Nayaka merebahkan badannya dan tak lama terdengar dengkur halusnya. Nastiti melangkah pelan, meraih celana panjang, kemeja, dan celana dalam Nayaka, lalu ke luar kamar hendak menuju area belakang rumah tempat pembantu biasanya mencuci baju keluarga Nayaka.

Sesampainya di depan tempat baju kotor Nastiti berhenti ia memasukkan celana panjang, lalu tertegun saat di kerah kemeja Nayaka tersisa noda lipstik.
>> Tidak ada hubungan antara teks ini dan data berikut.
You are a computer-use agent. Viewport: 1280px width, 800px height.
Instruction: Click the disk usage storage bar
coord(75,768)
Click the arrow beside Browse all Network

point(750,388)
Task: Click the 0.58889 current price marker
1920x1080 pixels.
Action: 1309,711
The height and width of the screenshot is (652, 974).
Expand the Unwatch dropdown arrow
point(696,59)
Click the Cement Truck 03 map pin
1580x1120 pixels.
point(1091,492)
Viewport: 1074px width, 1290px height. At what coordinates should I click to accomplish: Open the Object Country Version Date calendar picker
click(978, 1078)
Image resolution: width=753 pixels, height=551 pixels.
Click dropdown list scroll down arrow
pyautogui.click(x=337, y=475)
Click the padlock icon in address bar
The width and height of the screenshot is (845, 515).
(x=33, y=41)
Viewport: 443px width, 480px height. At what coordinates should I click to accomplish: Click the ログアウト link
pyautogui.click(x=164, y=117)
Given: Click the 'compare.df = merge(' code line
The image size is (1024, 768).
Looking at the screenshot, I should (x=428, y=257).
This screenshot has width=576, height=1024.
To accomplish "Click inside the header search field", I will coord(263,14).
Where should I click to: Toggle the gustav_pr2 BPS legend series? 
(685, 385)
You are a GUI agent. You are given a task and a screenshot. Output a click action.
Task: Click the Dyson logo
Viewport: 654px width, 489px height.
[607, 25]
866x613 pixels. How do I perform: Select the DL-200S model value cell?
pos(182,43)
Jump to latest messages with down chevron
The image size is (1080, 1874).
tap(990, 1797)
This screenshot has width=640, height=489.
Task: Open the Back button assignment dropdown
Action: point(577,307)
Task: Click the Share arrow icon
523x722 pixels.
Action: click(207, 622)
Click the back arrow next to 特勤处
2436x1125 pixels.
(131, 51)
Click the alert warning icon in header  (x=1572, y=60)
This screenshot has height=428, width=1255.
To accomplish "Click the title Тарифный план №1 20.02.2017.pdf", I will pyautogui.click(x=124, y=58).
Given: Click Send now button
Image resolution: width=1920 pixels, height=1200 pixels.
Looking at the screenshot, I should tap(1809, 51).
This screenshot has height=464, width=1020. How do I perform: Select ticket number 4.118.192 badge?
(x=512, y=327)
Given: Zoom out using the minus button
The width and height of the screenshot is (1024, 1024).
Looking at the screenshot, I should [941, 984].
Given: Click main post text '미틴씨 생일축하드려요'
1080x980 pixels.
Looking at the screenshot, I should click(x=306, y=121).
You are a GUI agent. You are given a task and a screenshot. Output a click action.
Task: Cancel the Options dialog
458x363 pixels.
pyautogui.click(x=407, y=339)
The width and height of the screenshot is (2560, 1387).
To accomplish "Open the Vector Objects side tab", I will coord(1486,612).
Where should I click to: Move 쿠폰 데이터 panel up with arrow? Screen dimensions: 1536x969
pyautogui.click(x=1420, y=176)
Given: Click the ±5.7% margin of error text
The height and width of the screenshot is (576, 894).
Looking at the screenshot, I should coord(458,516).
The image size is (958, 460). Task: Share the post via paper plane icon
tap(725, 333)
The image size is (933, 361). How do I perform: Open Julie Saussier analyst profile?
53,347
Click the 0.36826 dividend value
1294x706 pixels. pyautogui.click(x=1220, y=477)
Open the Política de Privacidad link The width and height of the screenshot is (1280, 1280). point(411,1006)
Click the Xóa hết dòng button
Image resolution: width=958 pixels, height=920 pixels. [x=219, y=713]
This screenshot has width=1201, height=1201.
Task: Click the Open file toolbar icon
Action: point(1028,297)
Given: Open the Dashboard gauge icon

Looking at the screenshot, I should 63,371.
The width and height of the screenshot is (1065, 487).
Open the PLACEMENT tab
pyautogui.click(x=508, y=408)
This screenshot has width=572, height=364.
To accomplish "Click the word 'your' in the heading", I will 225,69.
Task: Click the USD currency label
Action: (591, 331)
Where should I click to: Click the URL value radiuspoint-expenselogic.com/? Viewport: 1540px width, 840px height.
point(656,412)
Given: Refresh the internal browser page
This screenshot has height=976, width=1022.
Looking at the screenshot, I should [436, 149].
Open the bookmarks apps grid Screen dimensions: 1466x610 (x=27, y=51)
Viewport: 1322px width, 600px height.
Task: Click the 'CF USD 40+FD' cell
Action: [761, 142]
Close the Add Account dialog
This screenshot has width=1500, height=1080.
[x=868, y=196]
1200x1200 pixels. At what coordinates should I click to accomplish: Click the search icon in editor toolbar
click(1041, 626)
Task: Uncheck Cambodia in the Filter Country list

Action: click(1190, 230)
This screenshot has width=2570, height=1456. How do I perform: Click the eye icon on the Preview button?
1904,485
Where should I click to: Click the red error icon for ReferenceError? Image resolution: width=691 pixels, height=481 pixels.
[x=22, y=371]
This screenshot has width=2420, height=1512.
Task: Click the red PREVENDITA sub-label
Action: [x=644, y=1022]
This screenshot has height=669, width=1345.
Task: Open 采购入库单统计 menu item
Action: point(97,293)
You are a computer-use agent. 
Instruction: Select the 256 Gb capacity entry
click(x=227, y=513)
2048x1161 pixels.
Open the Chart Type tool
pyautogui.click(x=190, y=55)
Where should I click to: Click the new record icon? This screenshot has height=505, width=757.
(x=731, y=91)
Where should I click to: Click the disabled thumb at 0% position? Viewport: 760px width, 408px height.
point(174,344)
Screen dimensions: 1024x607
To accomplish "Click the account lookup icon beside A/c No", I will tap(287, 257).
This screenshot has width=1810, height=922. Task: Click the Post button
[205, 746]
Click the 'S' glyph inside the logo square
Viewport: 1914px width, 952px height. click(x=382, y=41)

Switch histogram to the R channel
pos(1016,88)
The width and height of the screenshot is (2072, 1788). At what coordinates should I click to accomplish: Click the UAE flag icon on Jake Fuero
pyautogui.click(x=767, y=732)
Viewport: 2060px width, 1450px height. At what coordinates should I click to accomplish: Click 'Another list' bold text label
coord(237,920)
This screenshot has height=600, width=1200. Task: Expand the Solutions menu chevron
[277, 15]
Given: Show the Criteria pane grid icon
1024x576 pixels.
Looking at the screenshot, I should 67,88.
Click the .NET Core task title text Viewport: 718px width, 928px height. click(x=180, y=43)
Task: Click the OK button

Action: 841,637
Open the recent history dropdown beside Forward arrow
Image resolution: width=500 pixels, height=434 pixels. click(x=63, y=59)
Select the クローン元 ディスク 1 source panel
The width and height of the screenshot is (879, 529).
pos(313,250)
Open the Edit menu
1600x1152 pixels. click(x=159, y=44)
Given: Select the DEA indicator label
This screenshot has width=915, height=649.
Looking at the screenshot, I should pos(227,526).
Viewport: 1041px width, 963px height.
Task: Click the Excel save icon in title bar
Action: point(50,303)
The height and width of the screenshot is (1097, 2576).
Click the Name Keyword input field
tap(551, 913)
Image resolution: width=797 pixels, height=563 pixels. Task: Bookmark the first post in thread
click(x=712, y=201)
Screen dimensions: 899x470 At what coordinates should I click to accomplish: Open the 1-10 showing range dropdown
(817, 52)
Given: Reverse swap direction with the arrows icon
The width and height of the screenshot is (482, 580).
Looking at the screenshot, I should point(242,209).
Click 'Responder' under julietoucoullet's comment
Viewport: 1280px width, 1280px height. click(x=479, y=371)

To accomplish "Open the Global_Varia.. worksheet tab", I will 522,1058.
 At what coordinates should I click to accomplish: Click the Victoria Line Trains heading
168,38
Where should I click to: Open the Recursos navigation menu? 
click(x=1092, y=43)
Jantung Nastiti berdegup kencang, air matanya hendak tumpah. Tapi seketika ia ingatkan lagi siapa dirinya.

Apapun yang dilakukan Nayaka ia harusnya tetap bersyukur. Ia punya tempat bernaung, makanan yang cukup, baju-baju bagus yang tak pernah ia bayangkan yang melekat di tubuhnya saat ini. Juga kebaikan hati ibunda Nayaka, wanita yang selalu melimpahkan kasih sayang berlebih padanya.

Kau harus ikhlas Titi, berbagi tubuh, cinta dan yang lainnya dengan wanita yang lain, jangan tamak, jangan pernah berharap Nayaka hanya milikmu, kau harus sadar siapa dirimu.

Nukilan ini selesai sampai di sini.